On the consumer front, Davis cites the rising importance of transparency. “Right now, people crave transparency when it comes to the foods that they eat,” he says. “They want to know what’s in their food, and more specifically, where their food comes from. Transparency is something that’s been part of La Brea Bakery since we opened.” La Brea Bakery’s original starter, made using flour, water and skin from organic grapes, was created more than 25 years ago, and is still used to make all of the company’s breads today. “We’ve never used artificial colors, flavors or preservatives in our breads, so we’ve stayed ahead of this current trend and the demand to know more about the origins of your food.”
“I’ve been with La Brea Bakery for over 25 years and since the start of my career as a baker,” he says. “I’ve been given so many opportunities with La Brea Bakery and have enjoyed working to ensure it remains an innovative company with a growing portfolio of artisan breads. In recent years, I’ve explored new partnership opportunities, like the one with Wheat Montana and La Brea Bakery Reserve in which we became the first company to offer truly artisan bread on a national scale.”
To stay on top of innovation, Davis also works a great deal with Stephen Jones at the Bread Lab at Washington State University, testing new strains of wheat. “We’re constantly looking for new flavors and texture to explore in our breads in the future,” Davis says. His extensive experience with long fermentation and pre-ferments enables him to rely heavily on these skills at La Brea Bakery, especially when it comes to different combinations and flavor profiles. Formulation is one of his strongest traits, whether it’s formulating new recipes or improving upon old ones, and he has strong skills into how those interplay.

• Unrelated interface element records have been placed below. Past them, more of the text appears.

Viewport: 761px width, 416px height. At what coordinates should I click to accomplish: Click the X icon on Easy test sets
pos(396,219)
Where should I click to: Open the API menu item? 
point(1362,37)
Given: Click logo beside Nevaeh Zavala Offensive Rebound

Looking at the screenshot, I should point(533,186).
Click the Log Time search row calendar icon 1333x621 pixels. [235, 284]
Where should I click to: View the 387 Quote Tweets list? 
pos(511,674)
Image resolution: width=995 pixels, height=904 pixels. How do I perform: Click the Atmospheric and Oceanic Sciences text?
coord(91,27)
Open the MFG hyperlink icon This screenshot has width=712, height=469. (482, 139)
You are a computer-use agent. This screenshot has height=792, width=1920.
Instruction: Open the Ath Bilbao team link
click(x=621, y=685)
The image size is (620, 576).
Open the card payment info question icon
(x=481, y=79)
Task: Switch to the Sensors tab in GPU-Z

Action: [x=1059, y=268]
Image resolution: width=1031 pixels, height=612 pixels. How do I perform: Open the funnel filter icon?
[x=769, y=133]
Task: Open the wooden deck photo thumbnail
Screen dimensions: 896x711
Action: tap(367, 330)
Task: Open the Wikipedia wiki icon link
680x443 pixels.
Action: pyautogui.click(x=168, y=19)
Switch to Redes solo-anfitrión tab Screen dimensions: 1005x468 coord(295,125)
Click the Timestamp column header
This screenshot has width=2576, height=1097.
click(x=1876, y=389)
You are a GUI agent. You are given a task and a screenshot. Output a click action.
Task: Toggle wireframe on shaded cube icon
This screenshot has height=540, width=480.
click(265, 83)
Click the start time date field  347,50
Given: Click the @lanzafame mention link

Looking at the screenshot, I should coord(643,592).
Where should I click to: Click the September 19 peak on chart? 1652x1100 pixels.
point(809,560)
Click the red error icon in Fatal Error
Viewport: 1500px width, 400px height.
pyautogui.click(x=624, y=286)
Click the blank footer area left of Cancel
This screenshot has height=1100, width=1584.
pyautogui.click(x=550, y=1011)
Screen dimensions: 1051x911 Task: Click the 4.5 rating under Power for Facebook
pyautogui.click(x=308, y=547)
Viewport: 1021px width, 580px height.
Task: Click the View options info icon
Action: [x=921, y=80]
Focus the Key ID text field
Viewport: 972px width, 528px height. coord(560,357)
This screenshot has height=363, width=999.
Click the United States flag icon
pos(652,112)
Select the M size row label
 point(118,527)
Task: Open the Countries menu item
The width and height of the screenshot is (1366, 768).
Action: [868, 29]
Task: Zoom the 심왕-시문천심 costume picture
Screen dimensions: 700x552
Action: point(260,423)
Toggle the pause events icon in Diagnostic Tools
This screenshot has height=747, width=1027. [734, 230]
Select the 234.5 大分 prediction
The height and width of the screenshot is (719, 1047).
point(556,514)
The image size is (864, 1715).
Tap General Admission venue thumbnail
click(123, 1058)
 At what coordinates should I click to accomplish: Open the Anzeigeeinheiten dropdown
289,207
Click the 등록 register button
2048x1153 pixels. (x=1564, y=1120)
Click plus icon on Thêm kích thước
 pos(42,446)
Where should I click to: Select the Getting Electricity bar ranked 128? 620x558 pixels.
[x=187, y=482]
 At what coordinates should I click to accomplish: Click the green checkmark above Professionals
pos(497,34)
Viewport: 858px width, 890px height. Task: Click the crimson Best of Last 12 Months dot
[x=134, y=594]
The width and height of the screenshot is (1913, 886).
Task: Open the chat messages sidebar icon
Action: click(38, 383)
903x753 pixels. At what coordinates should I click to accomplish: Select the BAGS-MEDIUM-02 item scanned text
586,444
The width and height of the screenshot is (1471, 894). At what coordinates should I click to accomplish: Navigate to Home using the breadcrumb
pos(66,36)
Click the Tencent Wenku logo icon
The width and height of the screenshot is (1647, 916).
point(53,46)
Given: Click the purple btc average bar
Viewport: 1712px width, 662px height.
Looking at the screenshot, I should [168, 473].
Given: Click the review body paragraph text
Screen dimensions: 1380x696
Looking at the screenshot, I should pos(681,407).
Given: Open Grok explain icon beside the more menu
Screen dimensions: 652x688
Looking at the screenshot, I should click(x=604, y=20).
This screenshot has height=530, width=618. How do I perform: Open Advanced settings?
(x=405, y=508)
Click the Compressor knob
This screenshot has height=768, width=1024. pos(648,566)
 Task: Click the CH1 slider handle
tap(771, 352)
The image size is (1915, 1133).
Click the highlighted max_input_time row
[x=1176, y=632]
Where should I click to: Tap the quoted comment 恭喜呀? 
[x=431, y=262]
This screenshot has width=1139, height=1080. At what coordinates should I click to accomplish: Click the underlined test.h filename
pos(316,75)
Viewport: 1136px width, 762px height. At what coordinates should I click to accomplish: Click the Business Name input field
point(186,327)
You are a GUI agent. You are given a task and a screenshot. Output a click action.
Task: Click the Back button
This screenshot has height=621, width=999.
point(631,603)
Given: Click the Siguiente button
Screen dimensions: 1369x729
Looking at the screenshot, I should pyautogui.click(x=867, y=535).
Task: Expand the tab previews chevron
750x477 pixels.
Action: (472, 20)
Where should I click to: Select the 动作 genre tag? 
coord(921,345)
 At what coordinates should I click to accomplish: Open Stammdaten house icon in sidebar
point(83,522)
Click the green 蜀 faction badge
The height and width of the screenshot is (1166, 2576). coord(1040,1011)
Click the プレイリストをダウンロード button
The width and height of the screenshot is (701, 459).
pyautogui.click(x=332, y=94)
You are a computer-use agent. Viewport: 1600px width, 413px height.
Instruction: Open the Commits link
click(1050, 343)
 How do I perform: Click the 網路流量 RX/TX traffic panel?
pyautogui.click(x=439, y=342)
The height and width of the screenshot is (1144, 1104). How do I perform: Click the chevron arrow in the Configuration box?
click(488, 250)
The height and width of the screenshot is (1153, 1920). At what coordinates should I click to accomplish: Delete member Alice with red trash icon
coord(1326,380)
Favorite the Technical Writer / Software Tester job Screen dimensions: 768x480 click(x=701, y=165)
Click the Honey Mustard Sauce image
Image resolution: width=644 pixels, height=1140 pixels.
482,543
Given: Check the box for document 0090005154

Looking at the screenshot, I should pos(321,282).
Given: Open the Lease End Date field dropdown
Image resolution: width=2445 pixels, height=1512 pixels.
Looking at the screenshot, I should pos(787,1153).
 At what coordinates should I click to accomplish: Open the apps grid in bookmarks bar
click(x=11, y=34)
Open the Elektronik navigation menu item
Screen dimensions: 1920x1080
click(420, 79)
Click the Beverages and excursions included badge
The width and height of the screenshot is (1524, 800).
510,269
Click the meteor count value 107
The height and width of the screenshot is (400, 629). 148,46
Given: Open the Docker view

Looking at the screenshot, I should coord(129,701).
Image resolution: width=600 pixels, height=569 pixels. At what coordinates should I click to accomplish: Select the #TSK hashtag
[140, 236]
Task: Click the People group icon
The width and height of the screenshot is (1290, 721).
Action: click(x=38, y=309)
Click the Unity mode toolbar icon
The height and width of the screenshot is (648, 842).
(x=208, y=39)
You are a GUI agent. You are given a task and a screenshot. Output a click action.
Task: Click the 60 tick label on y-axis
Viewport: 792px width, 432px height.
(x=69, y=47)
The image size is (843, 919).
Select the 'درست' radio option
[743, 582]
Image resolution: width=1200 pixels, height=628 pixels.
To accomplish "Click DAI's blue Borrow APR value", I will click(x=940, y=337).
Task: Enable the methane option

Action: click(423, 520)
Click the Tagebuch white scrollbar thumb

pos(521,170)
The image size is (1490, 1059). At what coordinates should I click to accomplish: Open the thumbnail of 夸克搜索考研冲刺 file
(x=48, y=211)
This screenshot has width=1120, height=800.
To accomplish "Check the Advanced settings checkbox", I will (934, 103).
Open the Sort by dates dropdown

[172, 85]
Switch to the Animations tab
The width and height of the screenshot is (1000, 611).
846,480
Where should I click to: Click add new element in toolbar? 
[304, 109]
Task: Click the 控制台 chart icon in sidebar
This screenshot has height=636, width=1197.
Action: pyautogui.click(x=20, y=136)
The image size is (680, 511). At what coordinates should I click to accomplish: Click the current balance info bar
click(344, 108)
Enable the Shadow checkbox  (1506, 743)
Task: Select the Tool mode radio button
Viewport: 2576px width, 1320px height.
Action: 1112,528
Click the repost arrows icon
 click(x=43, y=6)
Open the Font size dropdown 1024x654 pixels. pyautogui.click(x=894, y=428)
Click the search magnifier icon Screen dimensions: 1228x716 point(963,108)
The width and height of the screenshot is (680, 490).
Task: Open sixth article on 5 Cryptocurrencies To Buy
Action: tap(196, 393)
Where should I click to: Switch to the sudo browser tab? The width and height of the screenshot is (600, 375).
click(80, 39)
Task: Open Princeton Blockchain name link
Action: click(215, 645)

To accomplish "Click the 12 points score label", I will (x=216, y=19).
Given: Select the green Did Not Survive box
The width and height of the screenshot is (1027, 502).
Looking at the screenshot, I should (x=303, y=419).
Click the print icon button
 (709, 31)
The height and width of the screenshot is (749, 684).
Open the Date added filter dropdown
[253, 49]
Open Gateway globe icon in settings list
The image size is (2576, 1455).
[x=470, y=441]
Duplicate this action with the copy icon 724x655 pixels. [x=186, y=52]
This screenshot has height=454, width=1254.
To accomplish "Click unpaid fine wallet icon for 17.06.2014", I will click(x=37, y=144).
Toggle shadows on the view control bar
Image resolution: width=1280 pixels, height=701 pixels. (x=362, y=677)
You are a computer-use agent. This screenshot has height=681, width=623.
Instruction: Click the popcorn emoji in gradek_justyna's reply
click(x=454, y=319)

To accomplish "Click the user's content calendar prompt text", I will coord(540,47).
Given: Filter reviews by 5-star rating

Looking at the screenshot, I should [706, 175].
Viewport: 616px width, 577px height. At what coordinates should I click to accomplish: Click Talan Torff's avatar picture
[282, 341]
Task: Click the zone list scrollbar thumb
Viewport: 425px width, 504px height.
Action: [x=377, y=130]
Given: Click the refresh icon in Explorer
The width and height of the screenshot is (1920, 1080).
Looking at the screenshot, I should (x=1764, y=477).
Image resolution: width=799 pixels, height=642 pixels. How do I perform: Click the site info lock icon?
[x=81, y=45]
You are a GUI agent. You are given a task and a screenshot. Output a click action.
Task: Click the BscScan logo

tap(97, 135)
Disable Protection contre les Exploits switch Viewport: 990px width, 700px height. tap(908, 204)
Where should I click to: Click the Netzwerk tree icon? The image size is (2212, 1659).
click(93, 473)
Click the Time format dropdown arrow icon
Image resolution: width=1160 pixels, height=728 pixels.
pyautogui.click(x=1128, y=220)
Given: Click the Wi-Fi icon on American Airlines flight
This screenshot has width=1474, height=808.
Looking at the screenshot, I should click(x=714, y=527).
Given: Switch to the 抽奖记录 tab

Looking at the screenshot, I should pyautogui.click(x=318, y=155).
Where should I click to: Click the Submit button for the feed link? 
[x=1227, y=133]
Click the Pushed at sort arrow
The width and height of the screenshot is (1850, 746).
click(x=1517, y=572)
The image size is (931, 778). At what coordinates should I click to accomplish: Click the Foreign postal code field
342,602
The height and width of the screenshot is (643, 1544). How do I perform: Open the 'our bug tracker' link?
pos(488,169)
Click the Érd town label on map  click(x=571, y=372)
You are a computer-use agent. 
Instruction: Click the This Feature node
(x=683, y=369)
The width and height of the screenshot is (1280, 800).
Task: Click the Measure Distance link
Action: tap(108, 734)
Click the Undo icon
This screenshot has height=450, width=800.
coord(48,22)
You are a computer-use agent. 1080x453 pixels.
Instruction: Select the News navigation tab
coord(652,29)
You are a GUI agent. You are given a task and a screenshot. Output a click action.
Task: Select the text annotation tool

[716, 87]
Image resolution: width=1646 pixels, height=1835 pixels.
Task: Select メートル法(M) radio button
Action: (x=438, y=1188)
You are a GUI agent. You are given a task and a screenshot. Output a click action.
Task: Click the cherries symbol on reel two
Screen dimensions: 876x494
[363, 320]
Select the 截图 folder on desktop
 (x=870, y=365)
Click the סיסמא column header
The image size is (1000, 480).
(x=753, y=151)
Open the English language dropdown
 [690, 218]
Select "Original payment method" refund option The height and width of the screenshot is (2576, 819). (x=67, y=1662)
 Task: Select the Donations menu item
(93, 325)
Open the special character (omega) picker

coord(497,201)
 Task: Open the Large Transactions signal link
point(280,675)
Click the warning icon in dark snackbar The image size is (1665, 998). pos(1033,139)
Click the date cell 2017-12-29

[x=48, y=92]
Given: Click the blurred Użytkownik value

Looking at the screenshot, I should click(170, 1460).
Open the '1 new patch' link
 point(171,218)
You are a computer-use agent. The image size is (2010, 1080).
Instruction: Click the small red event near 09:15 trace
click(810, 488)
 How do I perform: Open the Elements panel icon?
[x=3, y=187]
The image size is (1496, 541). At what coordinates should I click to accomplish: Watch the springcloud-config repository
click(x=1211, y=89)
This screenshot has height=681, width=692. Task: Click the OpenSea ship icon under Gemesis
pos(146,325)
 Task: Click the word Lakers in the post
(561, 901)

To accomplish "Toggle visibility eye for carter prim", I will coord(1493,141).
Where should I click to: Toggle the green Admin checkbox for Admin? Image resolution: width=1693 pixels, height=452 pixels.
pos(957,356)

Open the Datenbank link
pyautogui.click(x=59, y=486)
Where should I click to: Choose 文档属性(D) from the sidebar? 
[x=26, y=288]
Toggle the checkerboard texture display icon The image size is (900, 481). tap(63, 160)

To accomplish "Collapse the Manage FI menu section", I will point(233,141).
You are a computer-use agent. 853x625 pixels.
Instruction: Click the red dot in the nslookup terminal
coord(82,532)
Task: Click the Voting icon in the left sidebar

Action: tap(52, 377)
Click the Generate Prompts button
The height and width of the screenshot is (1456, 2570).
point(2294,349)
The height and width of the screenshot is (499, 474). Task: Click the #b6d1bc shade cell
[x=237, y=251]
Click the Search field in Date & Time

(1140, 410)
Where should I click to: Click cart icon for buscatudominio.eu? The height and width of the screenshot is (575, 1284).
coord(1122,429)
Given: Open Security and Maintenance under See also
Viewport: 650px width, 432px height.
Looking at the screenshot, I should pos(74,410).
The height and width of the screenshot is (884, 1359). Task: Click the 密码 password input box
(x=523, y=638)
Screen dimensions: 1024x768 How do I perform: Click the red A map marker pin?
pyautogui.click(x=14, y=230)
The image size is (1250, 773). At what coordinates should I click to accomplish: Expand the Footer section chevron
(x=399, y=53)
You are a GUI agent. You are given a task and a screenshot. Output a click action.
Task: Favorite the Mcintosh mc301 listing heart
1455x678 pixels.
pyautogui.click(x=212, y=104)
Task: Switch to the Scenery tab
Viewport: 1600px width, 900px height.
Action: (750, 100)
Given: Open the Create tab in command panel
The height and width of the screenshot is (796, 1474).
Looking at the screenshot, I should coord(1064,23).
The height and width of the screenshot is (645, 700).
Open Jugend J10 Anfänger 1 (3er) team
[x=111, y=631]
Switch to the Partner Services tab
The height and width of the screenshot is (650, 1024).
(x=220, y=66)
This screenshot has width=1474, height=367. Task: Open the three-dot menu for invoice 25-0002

Davis draws inspiration from his mentors like Nancy Silverton. “I have a lot of friends in the baking industry, and we tend to feed off of one another. Nancy Silverton, who I worked for at Campanile and subsequently La Brea Bakery for nearly two decades, has been an important mentor and inspiration to me.” For the future, Davis says his interests lie in becoming more active in the industry by mentoring the new generation of bakers — sharing what he has learned, while learning from them the techniques and perspectives of this new generation.